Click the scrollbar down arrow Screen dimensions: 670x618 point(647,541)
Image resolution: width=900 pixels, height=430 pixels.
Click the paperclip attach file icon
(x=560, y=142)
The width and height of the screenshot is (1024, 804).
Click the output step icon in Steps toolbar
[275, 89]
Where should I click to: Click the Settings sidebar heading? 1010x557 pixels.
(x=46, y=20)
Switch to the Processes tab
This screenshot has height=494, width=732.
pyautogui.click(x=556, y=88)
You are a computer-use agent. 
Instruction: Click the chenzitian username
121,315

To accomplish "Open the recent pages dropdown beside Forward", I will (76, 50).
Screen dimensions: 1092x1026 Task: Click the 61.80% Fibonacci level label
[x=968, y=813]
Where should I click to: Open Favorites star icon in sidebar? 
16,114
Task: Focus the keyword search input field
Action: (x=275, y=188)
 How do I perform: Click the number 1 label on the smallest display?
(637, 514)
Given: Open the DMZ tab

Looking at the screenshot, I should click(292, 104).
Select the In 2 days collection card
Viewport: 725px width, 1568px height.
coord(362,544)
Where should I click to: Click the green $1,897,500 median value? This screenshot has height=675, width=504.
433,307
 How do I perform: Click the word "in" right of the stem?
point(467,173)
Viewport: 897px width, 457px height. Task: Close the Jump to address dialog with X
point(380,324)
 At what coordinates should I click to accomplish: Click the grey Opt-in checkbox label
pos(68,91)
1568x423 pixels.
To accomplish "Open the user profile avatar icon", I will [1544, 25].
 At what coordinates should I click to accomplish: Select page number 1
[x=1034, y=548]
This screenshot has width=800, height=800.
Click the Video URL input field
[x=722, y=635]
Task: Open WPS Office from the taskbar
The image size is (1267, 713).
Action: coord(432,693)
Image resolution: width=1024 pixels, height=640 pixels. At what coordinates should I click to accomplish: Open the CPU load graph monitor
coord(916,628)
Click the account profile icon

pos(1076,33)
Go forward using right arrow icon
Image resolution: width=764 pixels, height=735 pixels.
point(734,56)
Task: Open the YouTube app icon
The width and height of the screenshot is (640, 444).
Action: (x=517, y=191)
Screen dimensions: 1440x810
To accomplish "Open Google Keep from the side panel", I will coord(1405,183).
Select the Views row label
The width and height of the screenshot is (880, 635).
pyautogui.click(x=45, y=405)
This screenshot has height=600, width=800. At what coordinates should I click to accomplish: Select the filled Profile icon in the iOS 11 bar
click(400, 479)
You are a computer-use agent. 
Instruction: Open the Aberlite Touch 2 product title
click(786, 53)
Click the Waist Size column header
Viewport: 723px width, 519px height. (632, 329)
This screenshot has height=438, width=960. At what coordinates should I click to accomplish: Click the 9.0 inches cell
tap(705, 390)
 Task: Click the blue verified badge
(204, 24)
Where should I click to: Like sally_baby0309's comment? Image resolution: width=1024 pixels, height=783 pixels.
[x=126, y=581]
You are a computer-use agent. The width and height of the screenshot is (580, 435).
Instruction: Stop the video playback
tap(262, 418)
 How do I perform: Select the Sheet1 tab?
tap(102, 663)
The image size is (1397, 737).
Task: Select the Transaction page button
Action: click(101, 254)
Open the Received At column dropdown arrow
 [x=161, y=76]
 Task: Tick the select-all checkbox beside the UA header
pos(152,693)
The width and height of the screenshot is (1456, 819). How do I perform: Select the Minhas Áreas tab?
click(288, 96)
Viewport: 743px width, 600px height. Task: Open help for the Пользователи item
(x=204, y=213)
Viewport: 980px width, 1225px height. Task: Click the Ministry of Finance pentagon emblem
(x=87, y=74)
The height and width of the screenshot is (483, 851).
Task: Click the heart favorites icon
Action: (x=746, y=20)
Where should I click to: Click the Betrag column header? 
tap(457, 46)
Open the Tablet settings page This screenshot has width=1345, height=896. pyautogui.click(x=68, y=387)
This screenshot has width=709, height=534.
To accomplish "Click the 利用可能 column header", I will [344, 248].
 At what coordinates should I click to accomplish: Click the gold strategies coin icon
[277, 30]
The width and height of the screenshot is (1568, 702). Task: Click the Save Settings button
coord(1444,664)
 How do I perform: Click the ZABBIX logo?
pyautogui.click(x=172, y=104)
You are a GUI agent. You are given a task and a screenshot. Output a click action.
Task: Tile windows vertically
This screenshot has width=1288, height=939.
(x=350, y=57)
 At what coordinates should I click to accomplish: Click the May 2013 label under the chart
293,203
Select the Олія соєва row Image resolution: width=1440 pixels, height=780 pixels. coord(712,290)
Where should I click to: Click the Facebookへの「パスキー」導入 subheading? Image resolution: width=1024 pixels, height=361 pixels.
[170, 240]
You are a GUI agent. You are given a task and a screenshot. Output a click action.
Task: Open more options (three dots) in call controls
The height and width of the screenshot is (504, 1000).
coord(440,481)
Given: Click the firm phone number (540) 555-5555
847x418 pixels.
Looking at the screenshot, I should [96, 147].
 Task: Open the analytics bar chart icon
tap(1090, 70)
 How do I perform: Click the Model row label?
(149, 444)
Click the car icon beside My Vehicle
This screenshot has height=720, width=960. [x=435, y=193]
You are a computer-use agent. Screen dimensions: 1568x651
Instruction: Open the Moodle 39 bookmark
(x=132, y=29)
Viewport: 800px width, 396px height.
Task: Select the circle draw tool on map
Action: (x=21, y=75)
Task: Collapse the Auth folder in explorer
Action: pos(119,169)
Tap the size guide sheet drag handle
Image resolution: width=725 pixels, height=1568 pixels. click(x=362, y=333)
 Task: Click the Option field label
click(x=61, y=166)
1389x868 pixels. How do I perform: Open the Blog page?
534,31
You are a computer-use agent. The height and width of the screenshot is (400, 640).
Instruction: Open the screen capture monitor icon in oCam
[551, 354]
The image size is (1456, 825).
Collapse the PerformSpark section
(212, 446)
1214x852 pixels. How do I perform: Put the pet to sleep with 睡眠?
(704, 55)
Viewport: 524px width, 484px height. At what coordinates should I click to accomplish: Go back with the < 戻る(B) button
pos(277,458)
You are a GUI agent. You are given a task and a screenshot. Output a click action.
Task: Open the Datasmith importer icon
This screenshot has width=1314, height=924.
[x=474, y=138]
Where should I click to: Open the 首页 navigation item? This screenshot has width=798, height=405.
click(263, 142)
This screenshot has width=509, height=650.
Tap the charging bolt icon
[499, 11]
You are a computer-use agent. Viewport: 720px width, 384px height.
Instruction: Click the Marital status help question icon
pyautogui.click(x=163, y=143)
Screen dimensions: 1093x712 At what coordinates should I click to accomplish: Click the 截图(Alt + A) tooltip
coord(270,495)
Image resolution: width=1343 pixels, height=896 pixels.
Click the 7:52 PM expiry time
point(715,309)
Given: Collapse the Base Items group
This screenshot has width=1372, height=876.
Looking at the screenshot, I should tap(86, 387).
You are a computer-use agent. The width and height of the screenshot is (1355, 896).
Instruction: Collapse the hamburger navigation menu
━━━━
PROBLEM: The lines above need to be restated word for word, all of them.

COMPLETED EXERCISE:
Click the scrollbar down arrow Screen dimensions: 670x618 point(647,541)
Image resolution: width=900 pixels, height=430 pixels.
Click the paperclip attach file icon
(x=560, y=142)
The width and height of the screenshot is (1024, 804).
Click the output step icon in Steps toolbar
[275, 89]
Where should I click to: Click the Settings sidebar heading? 1010x557 pixels.
(x=46, y=20)
Switch to the Processes tab
This screenshot has height=494, width=732.
pyautogui.click(x=556, y=88)
You are a computer-use agent. 
Instruction: Click the chenzitian username
121,315

To accomplish "Open the recent pages dropdown beside Forward", I will (76, 50).
Screen dimensions: 1092x1026 Task: Click the 61.80% Fibonacci level label
[x=968, y=813]
Where should I click to: Open Favorites star icon in sidebar? 
16,114
Task: Focus the keyword search input field
Action: (x=275, y=188)
 How do I perform: Click the number 1 label on the smallest display?
(637, 514)
Given: Open the DMZ tab

Looking at the screenshot, I should click(292, 104).
Select the In 2 days collection card
Viewport: 725px width, 1568px height.
coord(362,544)
Where should I click to: Click the green $1,897,500 median value? This screenshot has height=675, width=504.
433,307
 How do I perform: Click the word "in" right of the stem?
point(467,173)
Viewport: 897px width, 457px height. Task: Close the Jump to address dialog with X
point(380,324)
 At what coordinates should I click to accomplish: Click the grey Opt-in checkbox label
pos(68,91)
1568x423 pixels.
To accomplish "Open the user profile avatar icon", I will [1544, 25].
 At what coordinates should I click to accomplish: Select page number 1
[x=1034, y=548]
This screenshot has width=800, height=800.
Click the Video URL input field
[x=722, y=635]
Task: Open WPS Office from the taskbar
The image size is (1267, 713).
Action: coord(432,693)
Image resolution: width=1024 pixels, height=640 pixels. At what coordinates should I click to accomplish: Open the CPU load graph monitor
coord(916,628)
Click the account profile icon

pos(1076,33)
Go forward using right arrow icon
Image resolution: width=764 pixels, height=735 pixels.
point(734,56)
Task: Open the YouTube app icon
The width and height of the screenshot is (640, 444).
Action: (x=517, y=191)
Screen dimensions: 1440x810
To accomplish "Open Google Keep from the side panel", I will coord(1405,183).
Select the Views row label
The width and height of the screenshot is (880, 635).
pyautogui.click(x=45, y=405)
This screenshot has height=600, width=800. At what coordinates should I click to accomplish: Select the filled Profile icon in the iOS 11 bar
click(400, 479)
You are a computer-use agent. 
Instruction: Open the Aberlite Touch 2 product title
click(786, 53)
Click the Waist Size column header
Viewport: 723px width, 519px height. (632, 329)
This screenshot has height=438, width=960. At what coordinates should I click to accomplish: Click the 9.0 inches cell
tap(705, 390)
 Task: Click the blue verified badge
(204, 24)
Where should I click to: Like sally_baby0309's comment? Image resolution: width=1024 pixels, height=783 pixels.
[x=126, y=581]
You are a computer-use agent. The width and height of the screenshot is (580, 435).
Instruction: Stop the video playback
tap(262, 418)
 How do I perform: Select the Sheet1 tab?
tap(102, 663)
The image size is (1397, 737).
Task: Select the Transaction page button
Action: click(101, 254)
Open the Received At column dropdown arrow
 [x=161, y=76]
 Task: Tick the select-all checkbox beside the UA header
pos(152,693)
The width and height of the screenshot is (1456, 819). How do I perform: Select the Minhas Áreas tab?
click(288, 96)
Viewport: 743px width, 600px height. Task: Open help for the Пользователи item
(x=204, y=213)
Viewport: 980px width, 1225px height. Task: Click the Ministry of Finance pentagon emblem
(x=87, y=74)
The height and width of the screenshot is (483, 851).
Task: Click the heart favorites icon
Action: (x=746, y=20)
Where should I click to: Click the Betrag column header? 
tap(457, 46)
Open the Tablet settings page This screenshot has width=1345, height=896. pyautogui.click(x=68, y=387)
This screenshot has width=709, height=534.
To accomplish "Click the 利用可能 column header", I will [344, 248].
 At what coordinates should I click to accomplish: Click the gold strategies coin icon
[277, 30]
The width and height of the screenshot is (1568, 702). Task: Click the Save Settings button
coord(1444,664)
 How do I perform: Click the ZABBIX logo?
pyautogui.click(x=172, y=104)
You are a GUI agent. You are given a task and a screenshot. Output a click action.
Task: Tile windows vertically
This screenshot has width=1288, height=939.
(x=350, y=57)
 At what coordinates should I click to accomplish: Click the May 2013 label under the chart
293,203
Select the Олія соєва row Image resolution: width=1440 pixels, height=780 pixels. coord(712,290)
Where should I click to: Click the Facebookへの「パスキー」導入 subheading? Image resolution: width=1024 pixels, height=361 pixels.
[170, 240]
You are a GUI agent. You are given a task and a screenshot. Output a click action.
Task: Open more options (three dots) in call controls
The height and width of the screenshot is (504, 1000).
coord(440,481)
Given: Click the firm phone number (540) 555-5555
847x418 pixels.
Looking at the screenshot, I should [96, 147].
 Task: Open the analytics bar chart icon
tap(1090, 70)
 How do I perform: Click the Model row label?
(149, 444)
Click the car icon beside My Vehicle
This screenshot has height=720, width=960. [x=435, y=193]
You are a computer-use agent. Screen dimensions: 1568x651
Instruction: Open the Moodle 39 bookmark
(x=132, y=29)
Viewport: 800px width, 396px height.
Task: Select the circle draw tool on map
Action: (x=21, y=75)
Task: Collapse the Auth folder in explorer
Action: pos(119,169)
Tap the size guide sheet drag handle
Image resolution: width=725 pixels, height=1568 pixels. click(x=362, y=333)
 Task: Click the Option field label
click(x=61, y=166)
1389x868 pixels. How do I perform: Open the Blog page?
534,31
You are a computer-use agent. The height and width of the screenshot is (400, 640).
Instruction: Open the screen capture monitor icon in oCam
[551, 354]
The image size is (1456, 825).
Collapse the PerformSpark section
(212, 446)
1214x852 pixels. How do I perform: Put the pet to sleep with 睡眠?
(704, 55)
Viewport: 524px width, 484px height. At what coordinates should I click to accomplish: Go back with the < 戻る(B) button
pos(277,458)
You are a GUI agent. You are given a task and a screenshot. Output a click action.
Task: Open the Datasmith importer icon
This screenshot has width=1314, height=924.
[x=474, y=138]
Where should I click to: Open the 首页 navigation item? This screenshot has width=798, height=405.
click(263, 142)
This screenshot has width=509, height=650.
Tap the charging bolt icon
[499, 11]
You are a computer-use agent. Viewport: 720px width, 384px height.
Instruction: Click the Marital status help question icon
pyautogui.click(x=163, y=143)
Screen dimensions: 1093x712 At what coordinates should I click to accomplish: Click the 截图(Alt + A) tooltip
coord(270,495)
Image resolution: width=1343 pixels, height=896 pixels.
Click the 7:52 PM expiry time
point(715,309)
Given: Collapse the Base Items group
This screenshot has width=1372, height=876.
Looking at the screenshot, I should tap(86, 387).
You are a computer-use agent. The width and height of the screenshot is (1355, 896).
Instruction: Collapse the hamburger navigation menu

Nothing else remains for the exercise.